EN3001: Creating Beowulf
Summer Reading List 2017-18
Course tutor: Jennifer Neville
Please visit the Moodle site for the course, which already contains the material below and more.
Homework for the summer:
- find and read Beowulf in at least three different translations. Think about (and take notes about) what the translator has achieved (and failed to achieve).
- find, read, and ponder some adaptions of Beowulf. There are a few online ones already on the Moodle site. If you find any more good ones, let me know, and I’ll add them to the list so we can all look for them.
You may choose any one of these three editions of Beowulf. You do not have to buy all three!
Students with less experience in translating may wish to use:
Jack, George (ed.), Beowulf: A Student Edition (Oxford: Oxford University Press, 1994). [821 BEO]
- this edition has marginal glossing, so it can speed up translation
- the marginal glosses can limit your choices and thus your interpretation of the text, so please consult other sources as well
- the introductory material and bibliography are excellent
Another good choice is:
Mitchell, Bruce and Fred C. Robinson (eds), Beowulf: An Edition with Relevant Shorter Texts (Oxford: Blackwell, 1998).
- this is a fairly recent edition aimed at students
- it contains excellent supporting essays, relevant texts for comparison, a full glossary, and useful notes
- as the glossary contains only these two editors’ choices for translation, please consult other sources to give yourself a fuller range of choices
The authoritative, scholarly edition of our poem is:
Fulk, R. D., Robert E. Bjork, and John D. Niles, eds, Klaeber's Beowulf and the Fight at Finnsburh, 4th edn (Toronto: Toronto University Press, 2008)
During the course, you will probably be looking to read articles about specific ideas in the poem.
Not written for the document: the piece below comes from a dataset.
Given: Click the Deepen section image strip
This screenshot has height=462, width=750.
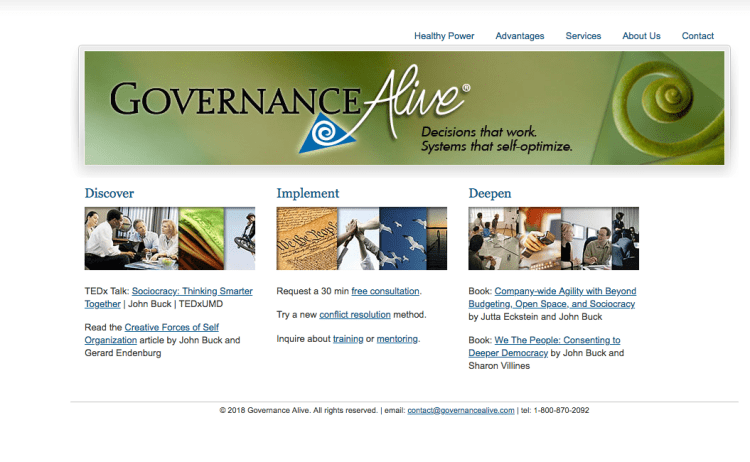Looking at the screenshot, I should click(553, 238).
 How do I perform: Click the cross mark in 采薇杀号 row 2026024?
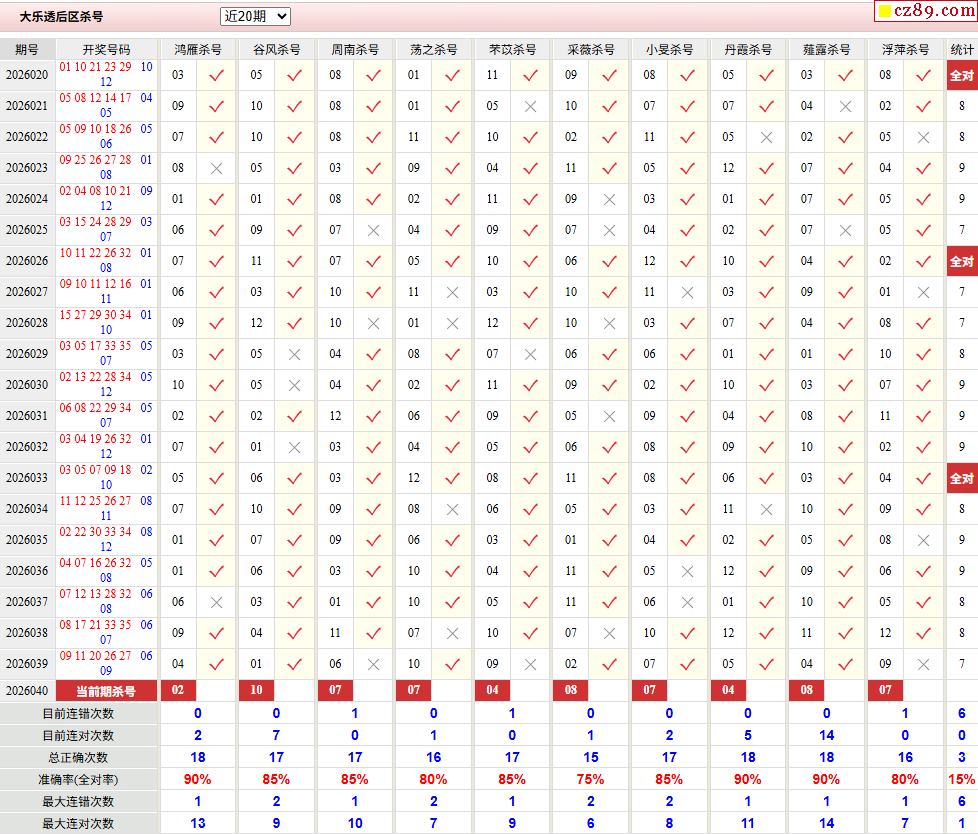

It is therefore a good idea to give yourself a good grounding in the poem as a whole before you start. You are not required to buy any of these, but you may well want to have one that you make your own.
- Baker, Peter S., ed., The Beowulf Reader, Basic Readings in Anglo-Saxon England 1, Garland Reference Library of the Humanities 1431 (New York and London: Garland, 2000). [821 BEO/B]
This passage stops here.